Two things stand out in my memory. Some of the women believed that touching a mariner’s gold buttons would bring good luck. Unfortunately only those who seemed to be grandmothers were superstitious. Also, a door across the room from the bar was labeled Gentlemen. The door led into a dark alley where a section of the exterior wall was reserved accordingly. Gentlemen could see the stars but not their shoes.

In just about every British port the way back to the ship seemed to be the same; find Queen Street and walk downhill. But I was in luck that night, while looking for Queen Street in the inky-black rubble a cabbie found me.
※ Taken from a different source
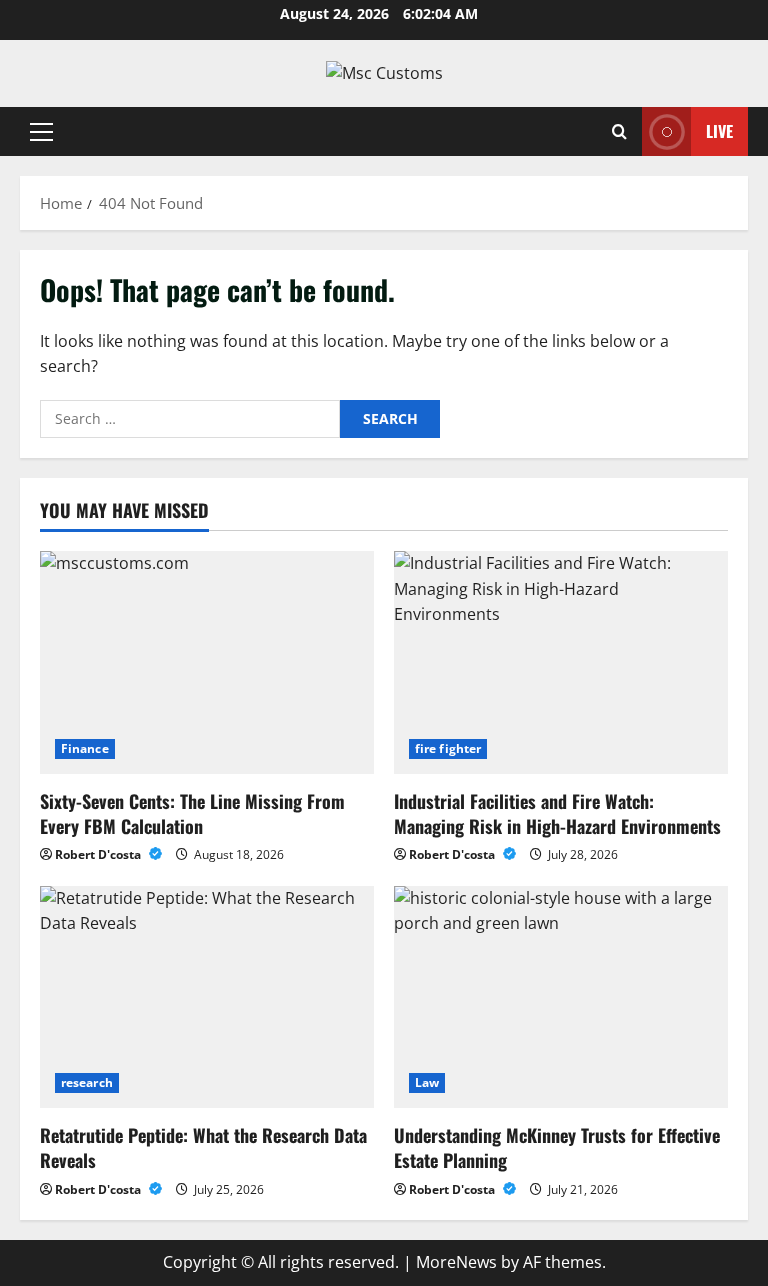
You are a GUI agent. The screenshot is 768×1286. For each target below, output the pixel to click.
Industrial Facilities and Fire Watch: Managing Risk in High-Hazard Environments (557, 813)
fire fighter (448, 748)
One had to see the taxi to believe it. It wasn’t like the cabs in New Zealand that had charcoal burners for generating the coal gas that was burned in place of petrol. Once during a ride in Wellington the Kiwi cabbie sent two of us into hysterics when he said, “I have to stop a mo lads, to put another log on the fire.”

In Swansea each cab was fitted with a large gas bag on its roof; it seemed as if a small blimp was about to effect lift off. Every few hours the taxi had to go to a depot in order to fill ‘er up with stove gas.

We blimped through the black destruction and with the driver employing the navigating capabilities of a salmon seeking the stream of its birth, found Queen Street. We headed downhill and wended our way through the cluttered dock area. Then I discovered that I didn’t have enough to pay for the ride. The cabbie wasn’t upset and readily agreed to wait while I went on board with the intent to wake a shipmate and borrow a few shillings.

I soon learned that those who I would dare disturb were broke. Due to a plan hatched to resolve my dilemma, I found myself once more in the food promotion business.

Returning from the boat deck to three-decks below where the gangway was located, I had to pass the night pantry. The pantryman was sympathetic and told me to take whatever I needed. So for the purpose of promoting a product of General Mills, Inc. and as a means to an end, I picked up an unopened case containing individual breakfast-size packages of Kellogg’s corn flakes, went back down the gangway, and started what turned out to be unnecessary barter negotiations. When he saw the box the Welshman became ecstatic.

I explained, “I could not borrow any money so I brought you some corn flakes.”

He had never heard of them and in response to his query I added, “Corn flakes are a breakfast cereal.”

He then asked, “How do you eat them?”

I was pooped to say the least and without thinking I said, “Put them in a bowl; add milk and sugar.”

“Oh,” he exclaimed despondently.

I had momentarily forgotten the severe rationing then in its third year. Surely, except for the U.S. entry into the war eight-months before, Britain would have been brought to her knees because German U-boats had reduced the necessary import of food to a trickle. The cabbie was not likely to have tasted milk in a long time. What little was available was reserved for children and for him, sugar no longer existed. In addition, the latest war news was not encouraging. At that very moment Canadians were being slaughtered in the disastrous raid on the French coast at Dieppe just 240-miles away.

While feeling sorry because of my blunder I said, “I’ll go back and exchange the corn flakes for something else. Perhaps I’ll find some sardines.”

Not willing to let go of a bird in the hand, the Welsh cabbie responded, “The corn flakes will do. I’ll find a way to eat them.”


Virtually the entire city, located in a valley leading to the waterfront, was in ruins. Photo shot from between the inner and outer stack from just under the stack cap.


“The sixth blitz on Swansea and its last raid suffered was on 16 February 1943. A few bombers dropped flares some time after 10:00 p.m., before circling the town to release their load of 32 High Explosive bombs and a substantial amount of incendiary bombs. The raid lasted a relatively short 30 minutes, but killed 34 people, injured 110 and caused considerable damage to residential houses and shops.”